▸ **Extracto de página**:
-----
Ante ciertos paros, o amenazas de ellos, surgen acciones en procura de salidas convenientes. Ha sucedido en empresas o en servicios directos a la población, como la salud, e incluso empieza a ocurrir en el sistema educativo. Contrastan estas acciones con lo que viene pasando en el paro judicial, en el que los medios de opinión, las instituciones y las autoridades, en particular los ministros de Trabajo -que fue sindicalista-, Hacienda y Justicia, apenas si han hecho esporádicos llamados a reanudación de actividades, sin que ello signifique proponer soluciones a las exigencias sindicales. Sin embargo, esta, que es la usual práctica de vencer a los sindicatos por agotamiento no ha rendido efectos en el fin de la protesta, aunque sí ha aumentado la ya enorme desconfianza ciudadana en las instituciones judiciales.
-----
▸ **Filas de datos**:

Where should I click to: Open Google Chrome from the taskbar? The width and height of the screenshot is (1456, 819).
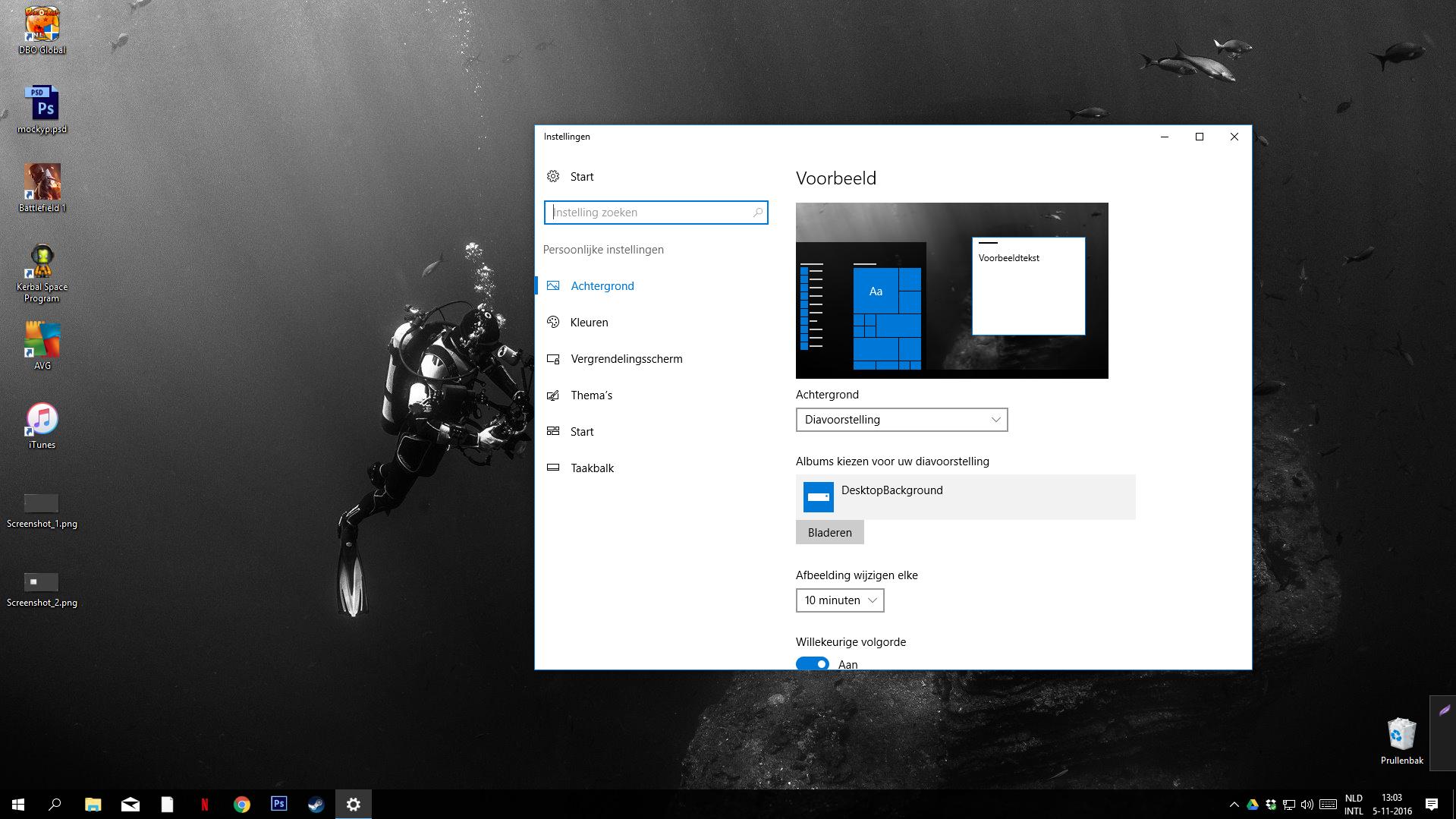pyautogui.click(x=241, y=805)
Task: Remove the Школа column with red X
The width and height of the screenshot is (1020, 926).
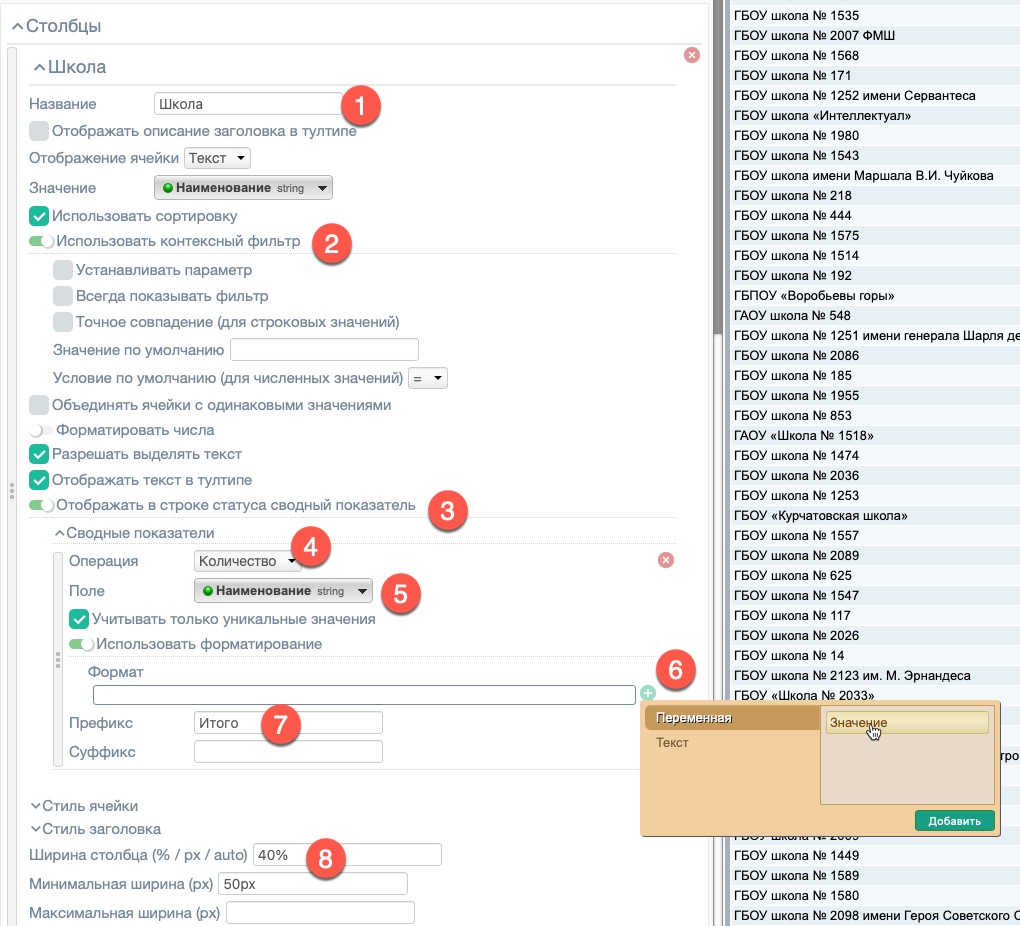Action: pos(691,55)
-----
▸ **Instrucciones de trabajo**: Devuelva sin cambios el pasaje del extracto sobre el paro judicial que comienza en las palabras que contienen "Ante ciertos paros, o" y concluye después de "las instituciones judiciales.". Los ítems proceden de una fuente distinta a la del extracto.

▸ **Respuesta completa**:
Ante ciertos paros, o amenazas de ellos, surgen acciones en procura de salidas convenientes. Ha sucedido en empresas o en servicios directos a la población, como la salud, e incluso empieza a ocurrir en el sistema educativo. Contrastan estas acciones con lo que viene pasando en el paro judicial, en el que los medios de opinión, las instituciones y las autoridades, en particular los ministros de Trabajo -que fue sindicalista-, Hacienda y Justicia, apenas si han hecho esporádicos llamados a reanudación de actividades, sin que ello signifique proponer soluciones a las exigencias sindicales. Sin embargo, esta, que es la usual práctica de vencer a los sindicatos por agotamiento no ha rendido efectos en el fin de la protesta, aunque sí ha aumentado la ya enorme desconfianza ciudadana en las instituciones judiciales.